Поболтав немного, мы уложили Гришу на диван в кухне, и сами тоже пошли спать. Но не успела я смежить веки, как позвонила мама.

– Твой попугай отказывается от еды, – с беспокойством в голосе сказала она. – Я насыпала ему корм, но Алекс отворачивается и все время талдычит: «мансана верде». Это что такое? Он заболел?

– Порежь ему зеленое яблоко, – устало ответила я.

Алекса я привезла из Америки. Прежний хозяин говорил с ним по-испански, и птица изъясняется именно на этом языке, поэтому они с мамой часто не находят взаимопонимания.

– Ой, я тебя разбудила!

– Нет, я только начала дремать.

– Извини, доченька, спокойной ночи. А, нет, подожди, Гриша у вас? Ольга вне себя: трезвонит нам каждые десять минут.

– Она же сама его выгнала, – зевнула я. – Чего теперь людям мозг выносить?

– Волнуется, – сочувственно пояснила мама. – Он запихнул ее номер в «черный список». Скажу ей, пусть тебе позвонит.

– Нет уж, пусть наберет Миру, – злорадно посоветовала я, пожелала спокойной ночи и выключила звук.

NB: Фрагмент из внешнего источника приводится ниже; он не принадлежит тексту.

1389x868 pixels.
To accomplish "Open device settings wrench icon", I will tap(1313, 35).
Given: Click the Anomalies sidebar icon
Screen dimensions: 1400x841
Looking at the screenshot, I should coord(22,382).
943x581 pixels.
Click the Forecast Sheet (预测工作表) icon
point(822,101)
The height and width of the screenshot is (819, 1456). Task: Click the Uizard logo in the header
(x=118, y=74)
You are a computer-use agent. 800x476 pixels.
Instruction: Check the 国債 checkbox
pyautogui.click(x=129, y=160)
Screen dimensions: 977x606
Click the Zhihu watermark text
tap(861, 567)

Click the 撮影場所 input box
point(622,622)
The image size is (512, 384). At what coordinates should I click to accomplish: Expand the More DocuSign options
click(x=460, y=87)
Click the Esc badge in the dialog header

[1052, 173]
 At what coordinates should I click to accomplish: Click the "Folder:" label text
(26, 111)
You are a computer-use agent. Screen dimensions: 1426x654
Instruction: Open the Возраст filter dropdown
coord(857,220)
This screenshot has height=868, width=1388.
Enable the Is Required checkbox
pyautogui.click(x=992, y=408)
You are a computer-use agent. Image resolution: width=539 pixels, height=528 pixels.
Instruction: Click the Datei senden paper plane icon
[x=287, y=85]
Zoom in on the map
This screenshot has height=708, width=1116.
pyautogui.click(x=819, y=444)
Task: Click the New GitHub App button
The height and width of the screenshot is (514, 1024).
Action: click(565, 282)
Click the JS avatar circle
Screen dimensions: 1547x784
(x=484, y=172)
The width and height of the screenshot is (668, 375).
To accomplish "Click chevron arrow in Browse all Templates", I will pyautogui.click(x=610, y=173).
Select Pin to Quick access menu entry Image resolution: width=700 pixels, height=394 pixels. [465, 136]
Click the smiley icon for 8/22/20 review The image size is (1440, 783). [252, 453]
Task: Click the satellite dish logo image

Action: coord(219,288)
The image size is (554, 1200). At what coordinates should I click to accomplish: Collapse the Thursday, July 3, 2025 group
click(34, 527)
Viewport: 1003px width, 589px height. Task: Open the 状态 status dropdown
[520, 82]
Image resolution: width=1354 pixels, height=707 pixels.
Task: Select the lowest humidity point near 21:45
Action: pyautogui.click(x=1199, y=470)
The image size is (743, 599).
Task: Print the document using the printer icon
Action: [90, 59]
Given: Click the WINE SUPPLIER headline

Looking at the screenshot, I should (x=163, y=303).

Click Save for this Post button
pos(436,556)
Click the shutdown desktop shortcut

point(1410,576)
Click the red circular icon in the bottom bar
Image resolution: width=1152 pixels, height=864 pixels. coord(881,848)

Через несколько секунд запел телефон сестры. Ну что ж, «Безумству храбрых поем мы песню…» – либо Ольга настолько опасается за Гришу, либо она настырная дура, раз рискнула побеспокоить Мирославу в полночь. Скорее второе, ибо дамочка уже в курсе, что ее возлюбленный у нас, и его жизни ничто не угрожает. («Безумству храбрых поем мы песню…» – фраза из произведения М. Горького «Песня о Соколе» – прим.)

– Да, – пробубнила Мира, хватая телефон. – Чего надо? Спит он, и я, между прочим, тоже. Что?? Ложись в кровать, убогая, ночь на дворе. Попробуй только, я тебе покажу, как истерики закатывать! Сюда приедешь? Давай, поспеши, получишь по …! И еще по …!

Эх, умеет сестра быть убедительной. Я бы до утра слушала жалобы Ольги, утешала, мямлила и оправдывалась. В конечном итоге, меня бы назначили виноватой в ссоре, возненавидели бы и прекратили общение. Я зевнула, завернулась в теплое одеяло и уснула.

Утро началось, как всегда, с вопля Мирославы:

– Подъем! Хватит дрыхнуть, семь часов!

Я кое-как сползла с кровати и пошлепала в ванную. Как типичному представителю племени сов, мне трудно просыпаться в такую рань. До обеда мозг пребывает в спячке, и я совершенно не понимаю, почему все утверждают, что это самое продуктивное время. Лично у меня оно длится с 12 дня до 3 часов ночи.

– Тебе кашу или бутерброд? – крикнула сестра из кухни.

– Не знаю, – промычала я в ответ. – Наверное, выпью только чай.

Душ слегка взбодрил, и я вышла уже более свежей и сообразительной. Гриша сосредоточенно намазывал маслом кусочек хлеба. Его лицо приобрело синевато-фиолетовый оттенок, щеки достигли уровня переносицы и слились с ней, а глаза еле выглядывали из-под век, как у сытого хомяка.

– Больно? – сочувственно спросила я.

– Жить можно, – оптимистично заявил брат.

– Колька прибегал с утра, вкатил новую порцию анальгетика и намазал мазью от отеков, – пояснила Мира.

– Только теперь даже не знаю, как поступить с работой, – вздохнул родственник. – Чтоб взять больничный, нужно идти в поликлинику, а там живо сообразят, что я не о дверь стукнулся, и пристанут с расспросами. Сейчас позвоню в лабораторию, скажу, что маюсь расстройством желудка.

Я быстро съела тарелку овсянки, залила ее горячим чаем, оделась, накрасилась, схватила папку и помчалась в институт. До начала первой пары оставалось три минуты, когда я спешно сдала пальто в гардероб и помчалась по коридору, приглаживая на ходу волосы.

– Ярополова, куда несешься? – удивленно спросил декан, выглядывая из-под очков.

– На живопись, – ответила я, не сбавляя скорости. – Здрасьте, Витольд Борисович.